Conheça seis deliciosidades chilenas que justificam uma viagem
O Natal estava chegando sem décimo terceiro – viva a vida de freelancer –, mas eis que a Gol anuncia um voo de R$ 500 para a capital do Chile. Que remédio se não embarcar? Por alguns dias bebi uma quantidade de vinho da qual não me orgulho e comi como se não houvesse amanhã. De tudo isso, seis lugares me dan ganas de volver.
1º Motivo: Um lugar do Karai
Mitsuharu Tsumura e seu Maido são considerados número 1 da América Latina. E devem ser. Pra mim a dupla é mais que isso: foi onde em 2011 descobri a cozinha nikkei (nipo-peruana) e caí de amores. Por consequência agarrei admiração pelo chef: Micha é um gênio na construção de sabores e histórias – além de uisqueiro e cantor de karaokê nas horas vagas, ou seja, ótima companhia.
No finzinho de 2017, ele abriu o Karai (www.wsantiagohotel.com/Karai), no quarto andar do elegante Hotel W de Santiago. Não consigo pronunciar Karai sem um risinho besta, mas a quem interessar, a palavra significa picante em japonês e, em quíchua (língua indígena andina), comer junto. Como não se deve, mas pelo que falei, não fui cheia, fui lotada de expectativas – e não me frustrei nem um tiquinho.
Sentei no balcão mediante as recomendações de Gerson Cespedes, o jovem e talentoso chef que representa Micha a cada serviço por ali.
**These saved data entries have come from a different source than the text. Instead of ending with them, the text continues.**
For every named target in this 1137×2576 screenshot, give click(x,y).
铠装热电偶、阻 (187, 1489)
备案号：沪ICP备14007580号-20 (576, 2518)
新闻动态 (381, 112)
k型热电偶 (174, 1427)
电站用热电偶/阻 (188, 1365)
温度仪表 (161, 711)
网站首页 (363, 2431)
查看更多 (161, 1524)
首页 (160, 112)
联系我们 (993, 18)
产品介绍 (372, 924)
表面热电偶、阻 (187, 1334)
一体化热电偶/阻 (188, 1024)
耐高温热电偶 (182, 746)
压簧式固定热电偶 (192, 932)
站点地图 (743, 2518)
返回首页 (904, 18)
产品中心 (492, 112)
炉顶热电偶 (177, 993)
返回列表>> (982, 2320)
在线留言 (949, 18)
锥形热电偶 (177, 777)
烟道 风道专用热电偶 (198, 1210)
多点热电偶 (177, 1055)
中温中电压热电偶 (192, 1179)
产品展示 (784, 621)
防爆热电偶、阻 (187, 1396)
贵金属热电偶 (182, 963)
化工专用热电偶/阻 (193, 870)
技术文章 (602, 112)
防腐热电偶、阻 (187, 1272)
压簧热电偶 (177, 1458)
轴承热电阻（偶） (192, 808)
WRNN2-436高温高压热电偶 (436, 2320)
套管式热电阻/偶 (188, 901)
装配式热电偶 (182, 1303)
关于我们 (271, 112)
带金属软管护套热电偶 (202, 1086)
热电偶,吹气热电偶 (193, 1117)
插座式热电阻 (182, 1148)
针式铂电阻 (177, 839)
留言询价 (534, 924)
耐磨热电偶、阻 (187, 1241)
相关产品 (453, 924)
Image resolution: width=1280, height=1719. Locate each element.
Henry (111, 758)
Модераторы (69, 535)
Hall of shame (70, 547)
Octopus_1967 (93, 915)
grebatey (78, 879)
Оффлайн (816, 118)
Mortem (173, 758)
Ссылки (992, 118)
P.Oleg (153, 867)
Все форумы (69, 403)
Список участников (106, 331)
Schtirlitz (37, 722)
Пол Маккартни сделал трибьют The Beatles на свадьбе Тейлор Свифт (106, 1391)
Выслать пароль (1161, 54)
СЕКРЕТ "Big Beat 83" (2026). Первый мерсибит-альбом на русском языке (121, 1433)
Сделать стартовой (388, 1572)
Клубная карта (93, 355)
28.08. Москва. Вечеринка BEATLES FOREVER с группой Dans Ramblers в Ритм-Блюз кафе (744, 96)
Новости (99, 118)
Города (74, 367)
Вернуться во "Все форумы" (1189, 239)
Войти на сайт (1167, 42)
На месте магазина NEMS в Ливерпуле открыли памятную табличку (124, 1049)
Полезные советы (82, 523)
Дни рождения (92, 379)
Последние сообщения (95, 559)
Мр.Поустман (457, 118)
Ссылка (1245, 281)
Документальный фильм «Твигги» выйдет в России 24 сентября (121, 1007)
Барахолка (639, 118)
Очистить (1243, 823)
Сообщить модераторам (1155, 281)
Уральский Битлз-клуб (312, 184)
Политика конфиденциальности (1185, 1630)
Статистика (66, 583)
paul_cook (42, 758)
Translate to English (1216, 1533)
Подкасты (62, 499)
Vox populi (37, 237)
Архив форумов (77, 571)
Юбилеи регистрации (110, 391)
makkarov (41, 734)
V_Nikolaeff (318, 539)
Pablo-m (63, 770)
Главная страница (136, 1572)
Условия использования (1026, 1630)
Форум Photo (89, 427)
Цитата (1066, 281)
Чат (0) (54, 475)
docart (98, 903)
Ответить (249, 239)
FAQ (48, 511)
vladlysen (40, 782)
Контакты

Fui mimada com “o qué pasa loco!” (cone crocante com creme de avocado e tartar de loco, o molusco mais hype do país), tiradito de orilla (arenque fresquíssimo com molho de vieiras e ají amarillo), ceviche de frutos do mar, niguiris de centolla (king crab vindo de Punta Arenas, na Patagônia chilena), niguiri a lo pobre (de entraña com ponzu e ovinho de cordorna estalado) e de foie gras maçaricado (clássico do Maido) e, por fim, guioza de lomo saltado (um dumpling crocante preenchido pelo célebre asado de tira do Maido). Preciso dizer que não rolou sobremesa?

Niguiris de centolla

Ceviche de frutos do mar
*Sem bebidas, vale contar com pelo menos R$ 150
2º motivo: A vanguarda sensível do De Pátio
Benjamín Nast nem chegou aos 30, mas comandou por quatro anos o Dos Palillos (casa de Albert Raurich, discípulo de Ferrán Adrià, em Barcelona) antes de instalar, atrás de uma loja de vinhos, uma espécie de restaurante speakeasy, o De Pátio (www.depatiorestaurante.cl).

Benjamín Nast
Em torno de um balcão que cerca a cozinha, até 10 comensais elegem um menu sazonal de nove ou 12 tempos. Diante deles, cozinheiros, incluindo Benjamín, preparam e servem cada passo de maneira amigável, pronta para dar uma explicação, para contar uma curiosidade. Um diálogo recomendável, já que a obviedade passa longe das receitas.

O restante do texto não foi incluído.